Give the data again exactly, from its opening line through the line in which "You are a GUI" appears.

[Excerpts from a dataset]
---*---

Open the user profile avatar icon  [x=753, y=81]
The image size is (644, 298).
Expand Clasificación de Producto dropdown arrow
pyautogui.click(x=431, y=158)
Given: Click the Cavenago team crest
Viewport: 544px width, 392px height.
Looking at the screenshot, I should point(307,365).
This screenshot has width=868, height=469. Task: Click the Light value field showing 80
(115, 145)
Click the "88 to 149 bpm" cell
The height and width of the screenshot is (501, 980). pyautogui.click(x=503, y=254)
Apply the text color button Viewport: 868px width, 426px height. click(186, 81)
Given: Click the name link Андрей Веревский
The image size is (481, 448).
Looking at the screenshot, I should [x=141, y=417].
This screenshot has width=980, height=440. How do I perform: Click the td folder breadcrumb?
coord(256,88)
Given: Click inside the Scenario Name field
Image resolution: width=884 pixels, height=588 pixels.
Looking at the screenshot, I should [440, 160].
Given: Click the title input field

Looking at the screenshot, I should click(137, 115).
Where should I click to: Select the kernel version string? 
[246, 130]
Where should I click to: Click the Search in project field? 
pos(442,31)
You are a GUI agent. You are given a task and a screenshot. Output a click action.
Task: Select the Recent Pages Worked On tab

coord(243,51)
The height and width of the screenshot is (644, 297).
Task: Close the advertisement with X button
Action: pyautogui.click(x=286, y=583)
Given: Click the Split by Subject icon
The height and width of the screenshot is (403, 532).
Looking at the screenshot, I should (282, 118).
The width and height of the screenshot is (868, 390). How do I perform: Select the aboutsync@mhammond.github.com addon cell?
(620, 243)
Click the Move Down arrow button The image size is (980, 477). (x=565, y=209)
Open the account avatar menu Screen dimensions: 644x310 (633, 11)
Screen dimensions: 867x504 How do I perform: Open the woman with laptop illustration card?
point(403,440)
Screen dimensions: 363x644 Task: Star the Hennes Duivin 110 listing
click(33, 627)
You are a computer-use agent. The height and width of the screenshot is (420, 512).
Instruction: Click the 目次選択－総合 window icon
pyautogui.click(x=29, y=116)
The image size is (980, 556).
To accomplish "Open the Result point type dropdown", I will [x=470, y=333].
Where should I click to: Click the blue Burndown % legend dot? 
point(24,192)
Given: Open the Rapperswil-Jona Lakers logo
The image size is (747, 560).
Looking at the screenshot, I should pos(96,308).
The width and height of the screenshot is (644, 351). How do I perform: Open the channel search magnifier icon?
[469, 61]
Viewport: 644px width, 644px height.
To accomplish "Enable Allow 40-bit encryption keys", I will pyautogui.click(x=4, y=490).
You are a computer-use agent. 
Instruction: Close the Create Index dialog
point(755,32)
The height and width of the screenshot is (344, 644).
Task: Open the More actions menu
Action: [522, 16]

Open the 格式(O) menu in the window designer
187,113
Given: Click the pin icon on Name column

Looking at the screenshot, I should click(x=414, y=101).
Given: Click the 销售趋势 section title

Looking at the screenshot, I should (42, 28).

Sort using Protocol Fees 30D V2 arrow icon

---*---

## [Solution]
Open the user profile avatar icon  [x=753, y=81]
The image size is (644, 298).
Expand Clasificación de Producto dropdown arrow
pyautogui.click(x=431, y=158)
Given: Click the Cavenago team crest
Viewport: 544px width, 392px height.
Looking at the screenshot, I should point(307,365).
This screenshot has width=868, height=469. Task: Click the Light value field showing 80
(115, 145)
Click the "88 to 149 bpm" cell
The height and width of the screenshot is (501, 980). pyautogui.click(x=503, y=254)
Apply the text color button Viewport: 868px width, 426px height. click(186, 81)
Given: Click the name link Андрей Веревский
The image size is (481, 448).
Looking at the screenshot, I should [x=141, y=417].
This screenshot has width=980, height=440. How do I perform: Click the td folder breadcrumb?
coord(256,88)
Given: Click inside the Scenario Name field
Image resolution: width=884 pixels, height=588 pixels.
Looking at the screenshot, I should [440, 160].
Given: Click the title input field

Looking at the screenshot, I should click(137, 115).
Where should I click to: Select the kernel version string? 
[246, 130]
Where should I click to: Click the Search in project field? 
pos(442,31)
You are a GUI agent. You are given a task and a screenshot. Output a click action.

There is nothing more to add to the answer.